On the basis of this line of precedent, it emerges that if the state of Pakistan wants to use drone strikes in the tribal areas, it needs to (a) declare an emergency under Article 232 of the Constitution; (b) suspend enforcement of fundamental rights in the tribal areas; and (c) enact a legal framework which specifies a mechanism through which drone targets are afforded some bare minimum of due process and which makes the discretion of the executive to name targets both structured and subject to independent review.
What sort of due process can one provide assassination targets? The question is not as idiotic as it seems. The law is clear that due process does not mean a full-fledged trial in all circumstances. As per the famous tripartite test introduced by the U.S. Supreme Court in Matthews v. Eldridge, the nature of the process to be afforded depends on a balance of various factors, including the interest of the person concerned, the injury threatened by the official action, risk of error, and the probable value of additional procedural safeguards versus the costs of these safeguards. One response to the due-process argument is that there is no time for such niceties on the battlefield. This response is misguided. Most drone strikes are preceded by weeks, if not months, of aerial coverage. In any event, the debate over drones is not about their battlefield utility but their use for extrajudicial killings.

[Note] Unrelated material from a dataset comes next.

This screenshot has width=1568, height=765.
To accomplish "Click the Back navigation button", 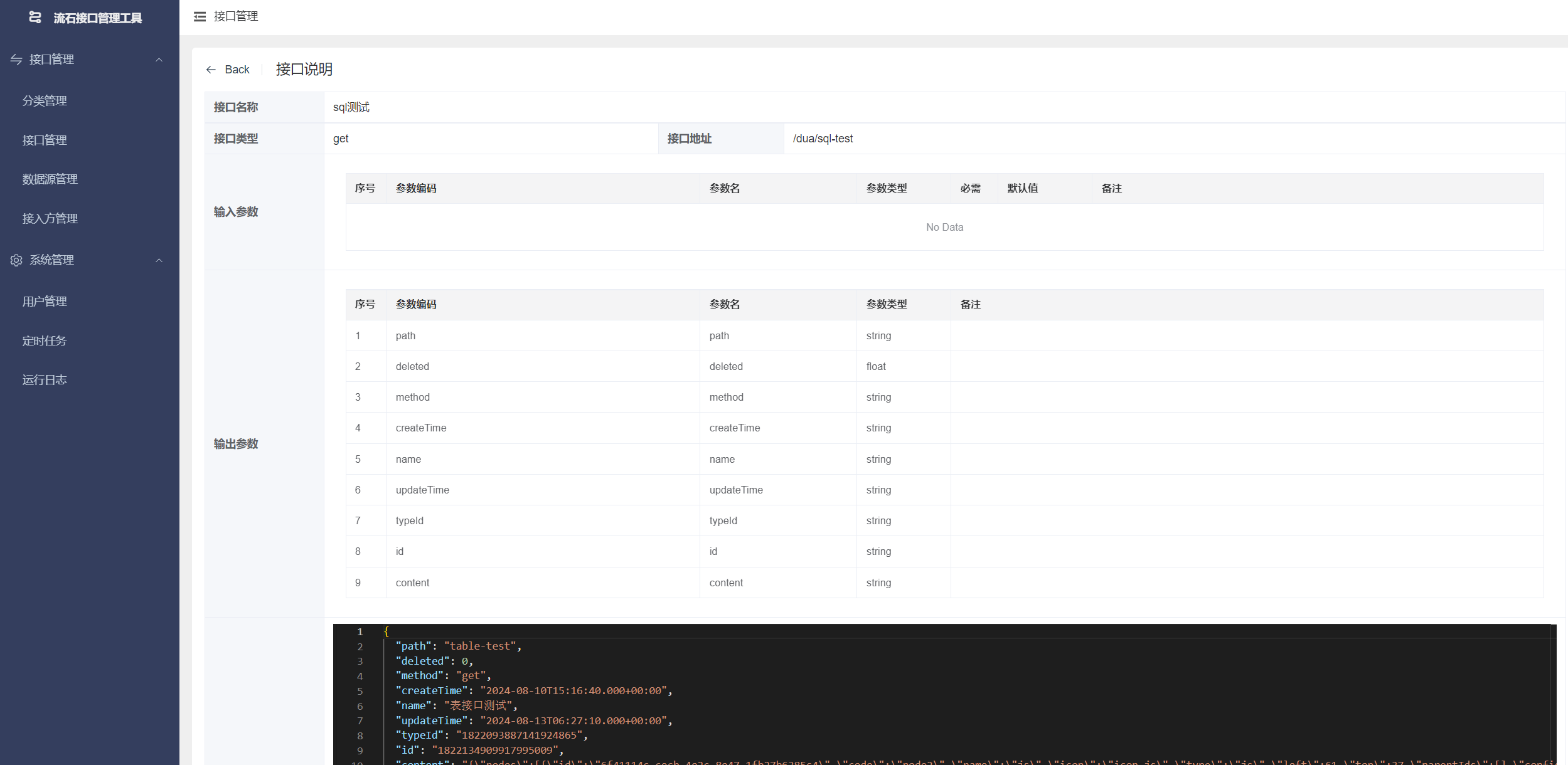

Bureaucratizing or systematizing the process of drone strikes will not necessarily make them moral. But it will make the process of killing more just. So far as the morality of drone strikes is concerned, Pakistan already has a constitutional mechanism for dealing with complicated moral questions: Parliament. If the federal government believes it has no option but to resort to extrajudicial killings as a means to defend the country, then it has the obligation to make that argument openly and publicly to the people of Pakistan. That way, if the people or courts disagree, at least they can hold their representatives accountable.

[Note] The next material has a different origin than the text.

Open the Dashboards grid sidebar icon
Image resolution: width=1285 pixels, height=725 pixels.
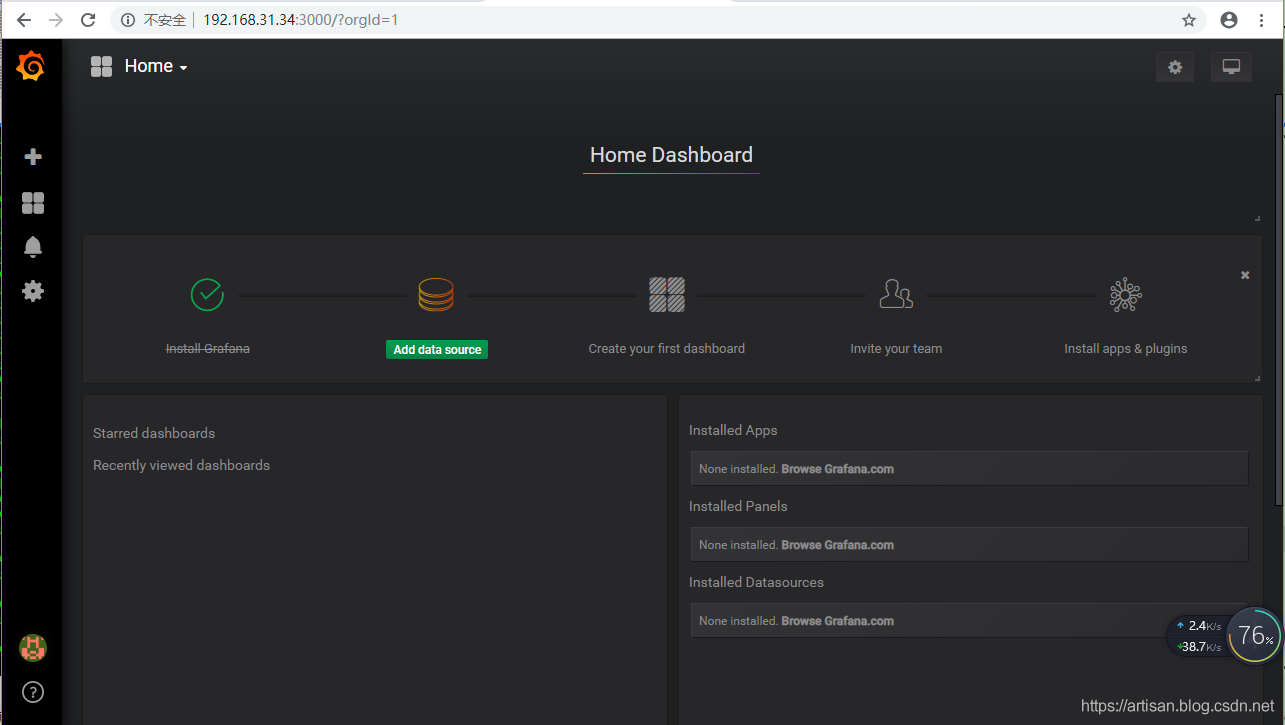pos(33,203)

The current position represents the worst of all worlds. Pakistan publicly decries drone strikes, but secretly allows them. It tells its people that their rights are being violated, but is complicit in those violations. It demonizes the United States for its faults, but then grovels before the ally country in private. If Pakistan is an independent and sovereign country, its government should take charge and prove it.
Naqvi is a senior lawyer based in Lahore. He has been appointed as an amicus by the Lahore High Court in a petition filed by Jamat-ud-Dawah’s Hafiz Saeed against drone strikes. The views expressed herein are his own. From our Nov. 15, 2013, issue.